Aim of the exercise: Once you find the line with "At what coordinates" in the listing below, set down exactly every line from it through the line with "How do I perform: Click", but no pictures.

Record set:

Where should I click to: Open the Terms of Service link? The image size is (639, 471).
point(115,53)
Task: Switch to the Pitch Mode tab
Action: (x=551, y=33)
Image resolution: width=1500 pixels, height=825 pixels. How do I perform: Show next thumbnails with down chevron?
* * *
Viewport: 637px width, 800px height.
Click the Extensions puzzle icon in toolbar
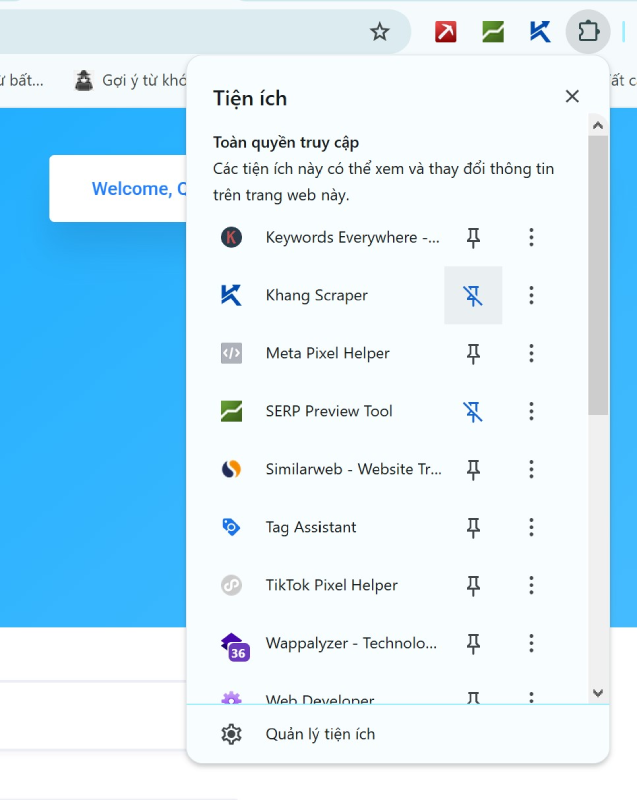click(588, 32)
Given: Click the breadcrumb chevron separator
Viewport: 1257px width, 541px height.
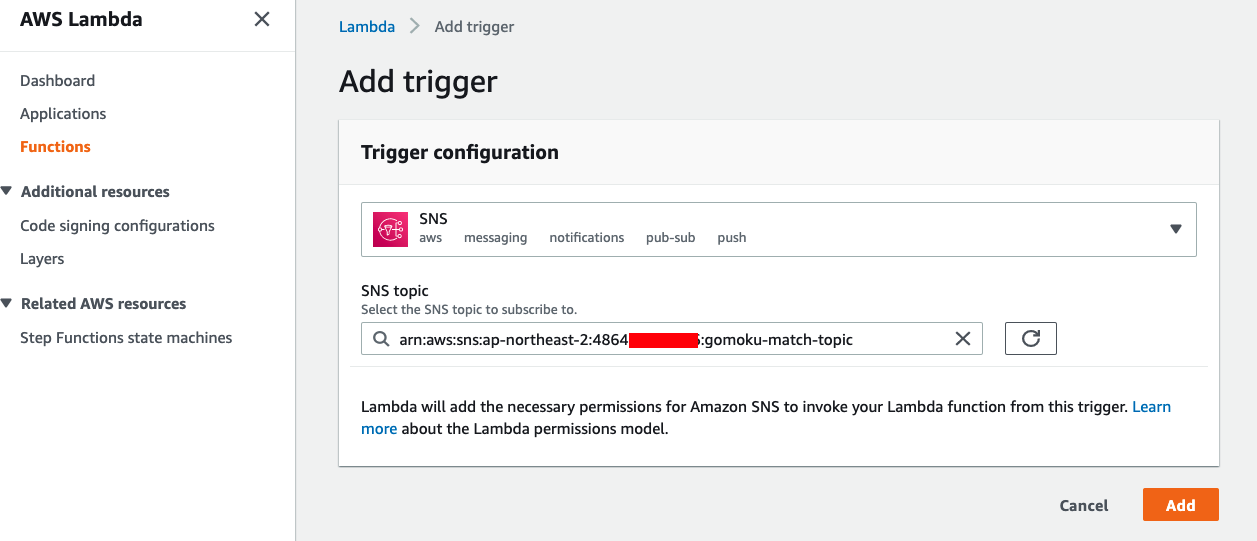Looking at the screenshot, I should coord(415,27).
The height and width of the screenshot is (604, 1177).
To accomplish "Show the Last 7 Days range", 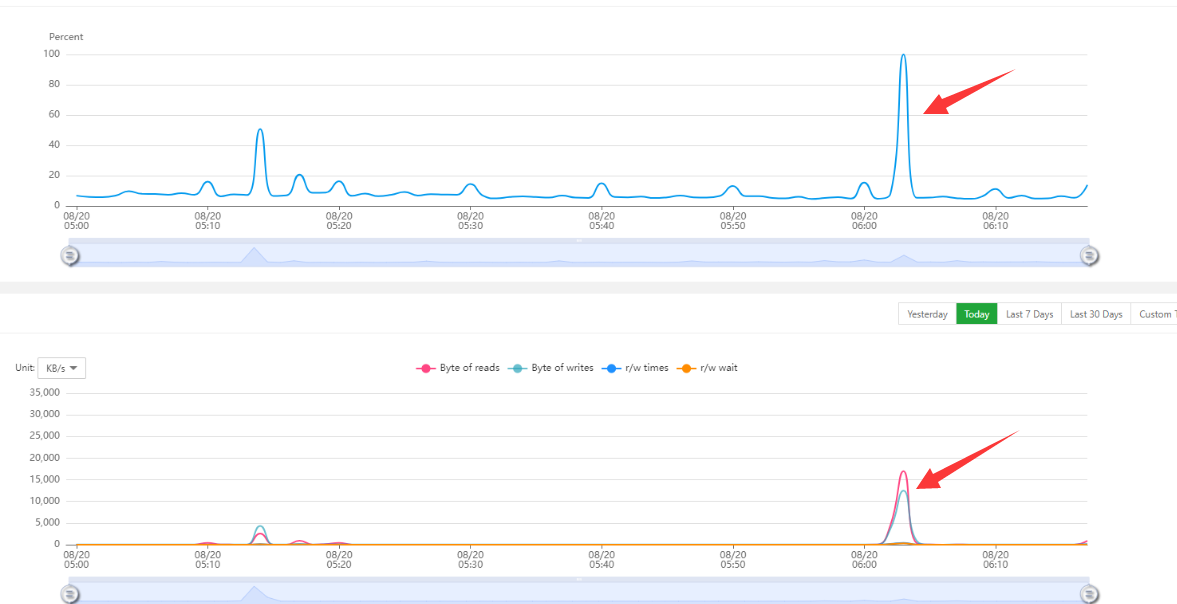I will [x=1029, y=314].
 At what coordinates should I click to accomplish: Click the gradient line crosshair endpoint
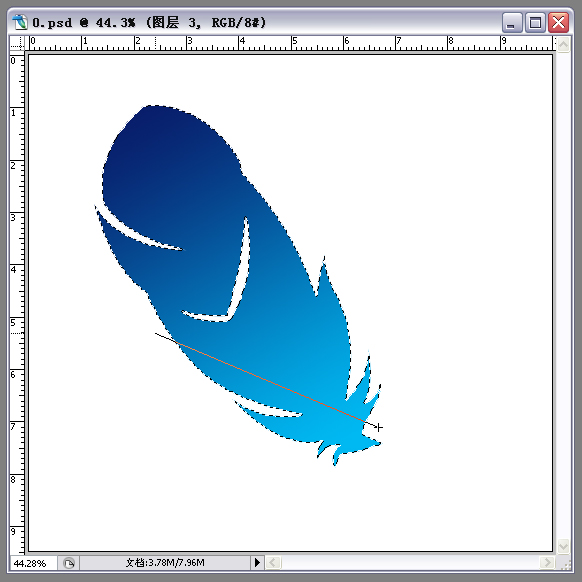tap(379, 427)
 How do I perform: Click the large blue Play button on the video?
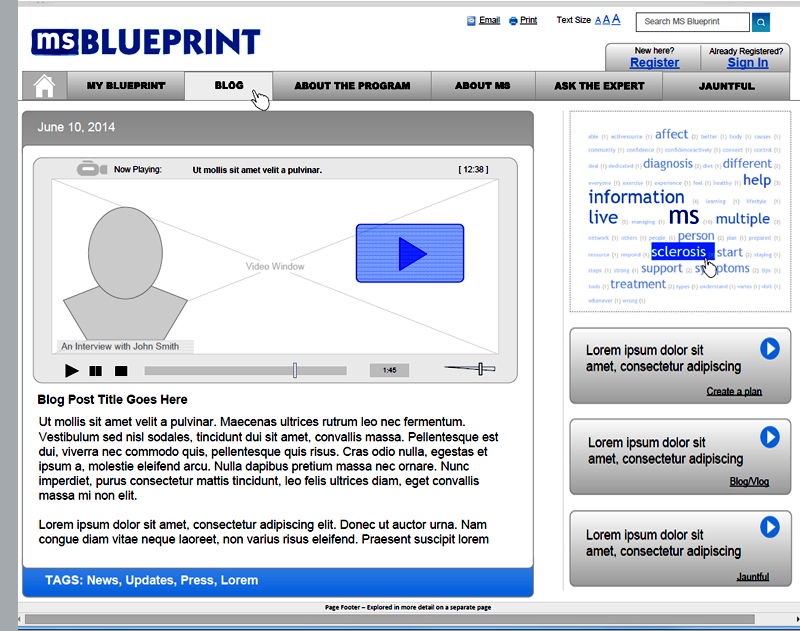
* * *
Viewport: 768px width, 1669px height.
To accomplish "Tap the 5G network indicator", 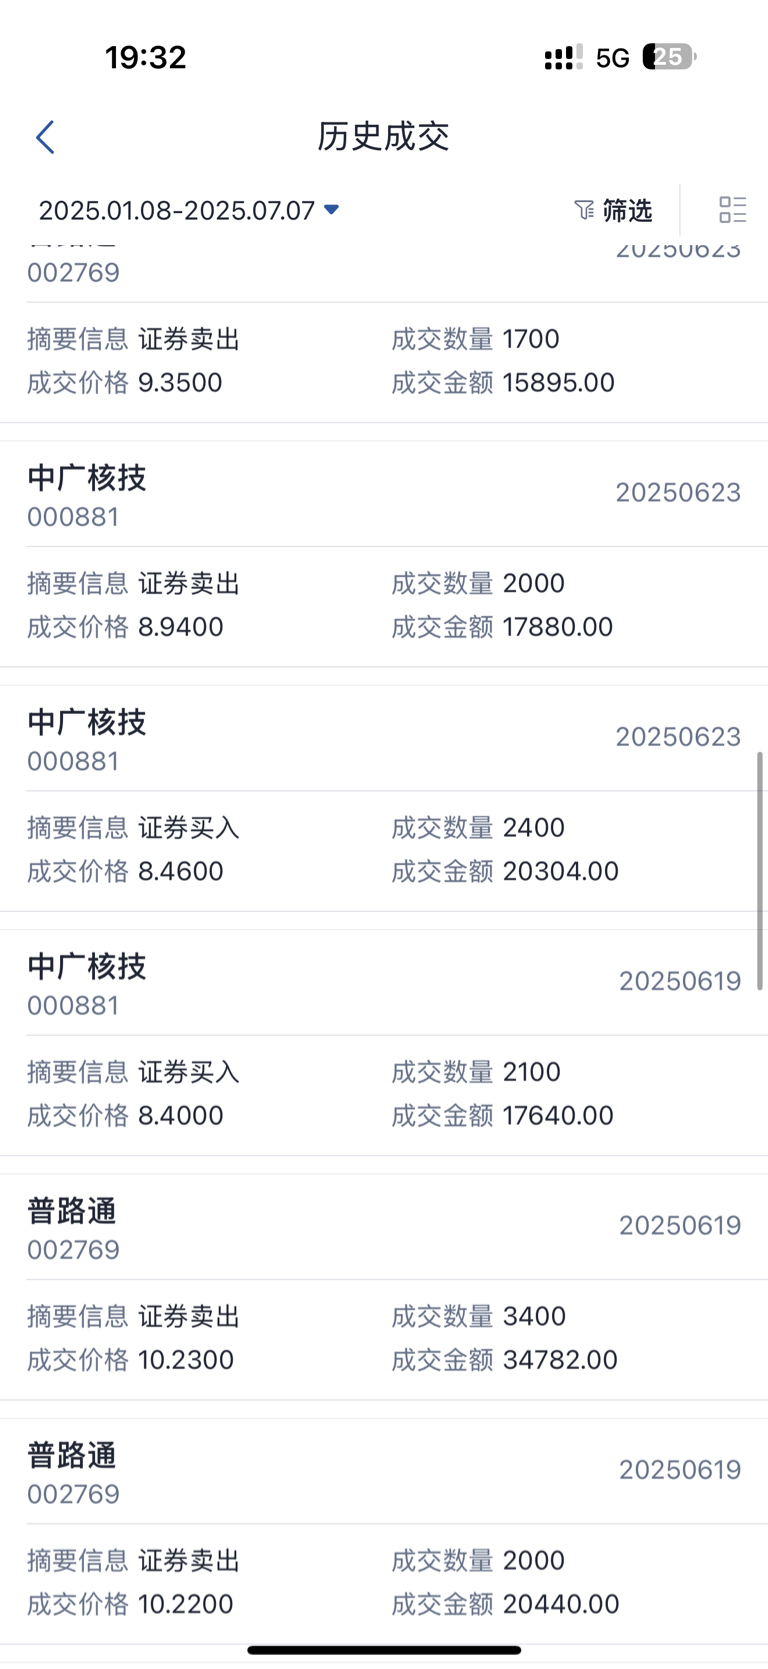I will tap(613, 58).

Written reply:
 At what coordinates should I click to accomplish: Click the gradient line crosshair endpoint
tap(379, 427)
 How do I perform: Click the large blue Play button on the video?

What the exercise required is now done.